Uma leitura da correspondência (9) de Euclides mostra, com nitidez, como, no transcorrer dos anos, sua decepção se transforma em mágoa e crítica. A 6 de novembro de 1895, confidencia a Bueno Brandão: "Tenho saudade daquela minoria altiva anterior a 15 de novembro... há tanto republicano hoje...". Em 1904, em carta de 22 de abril a Coelho Neto, recorda com indisfarçável nostalgia: "(...) Estupendos sonhos de mocidade (ó República!...) que não sei mais onde existem." E escrevendo a Otaviano Vieira, em 8 de agosto de 1909, deixa que se rompam todos os diques: "(...) Estou na reserva desde os vinte anos, quadra em que me assaltou o pessimismo incurável com que vou atravessando esta existência no pior dos piores países possíveis e imagináveis. Talvez não acredites: ando nas ruas desta aldeia de avenidas, com as nostalgias de um inglês smart (10) perdido numa enorme aringa da África Central. Nostalgia e revolta: tu não imaginas como andam propícios os tempos a todas as mediocridades. Estamos no período hilariante dos grandes homens-pulhas, dos Pachecos empavesados e dos Acácios triunfantes. Nunca se berrou tão convictamente tanta asneira sob o sol! (...) É asfixiante! A atmosfera moral é magnífica para batráquios. Mas apaga o homem. (...)"

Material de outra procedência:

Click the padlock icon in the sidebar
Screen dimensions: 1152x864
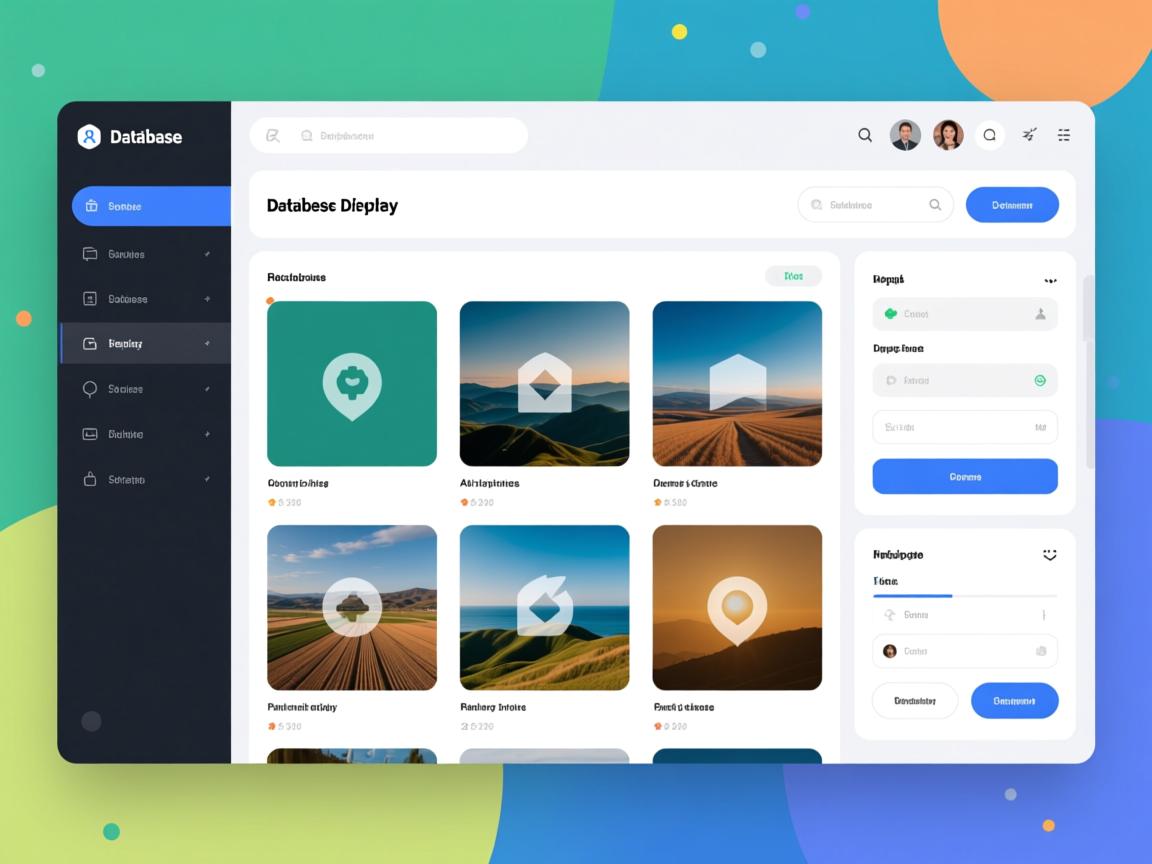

Euclides da Cunha, como tantos outros férvidos republicanos, acabaria por tornar-se vítima desse Cronos que devora seus próprios filhos. Walnice Nogueira Galvão (11) comenta, com acuidade: "Embora nunca se torne um escritor áulico, a exemplo da maioria dos intelectuais coevos, e mantenha um poder de fogo crítico intacto,(...) estava ciente de que o sistema o mantinha confinado e cozinhava-o em fogo lento, mantendo-o dependente de favores quando ele tinha direitos."

Euclides, agora, não é preso ou deportado a uma região inóspita do país, mas a mão silenciosa da República o desterra para o limbo do qual jamais viria a alcançar a posição que seus méritos exigiam. Atado, no fim da vida, a uma dúbia situação no Ministério das Relações Exteriores, ele nunca seria plenamente reconhecido.

Condenados ao mesmo ostracismo, Silva Jardim e Euclides da Cunha experimentaram o poder dissimulador das oligarquias brasileiras, que silenciam todos os que não partilharem de seus interesses, sejam moderados ou radicais, medíocres ou geniais, titubeantes ou destemidos.

Esta é, contudo, apenas uma das muitas faces tenebrosas da República brasileira.


Notas

(1) (1) Editor e ensaísta. Sítio na internet: www.rodrigo.gurgel.nom.br
(2) Assembléias.
(3) Jardim, Antônio Silva. Propaganda Republicana (1888-1889), MEC - Fundação Casa de Rui Barbosa, RJ, 1978.
(4) Cartaz.
(5) Raízes do Brasil, Cia. das Letras, SP, 1995.
(6) Refere-se a Benjamin Constant.
(7) Galotti, Oswaldo e Galvão, Walnice Nogueira. Correspondência de Euclides da Cunha (ativa), Edusp, SP, 1997.
(8) Galvão, Walnice Nogueira. Euclides da Cunha: História. Editora Ática, SP, 1984.
(9) Galotti, Oswaldo e Galvão, Walnice Nogueira. Op. cit.
(10) Fino, elegante.
(11) Galvão, Walnice Nogueira. Op. cit.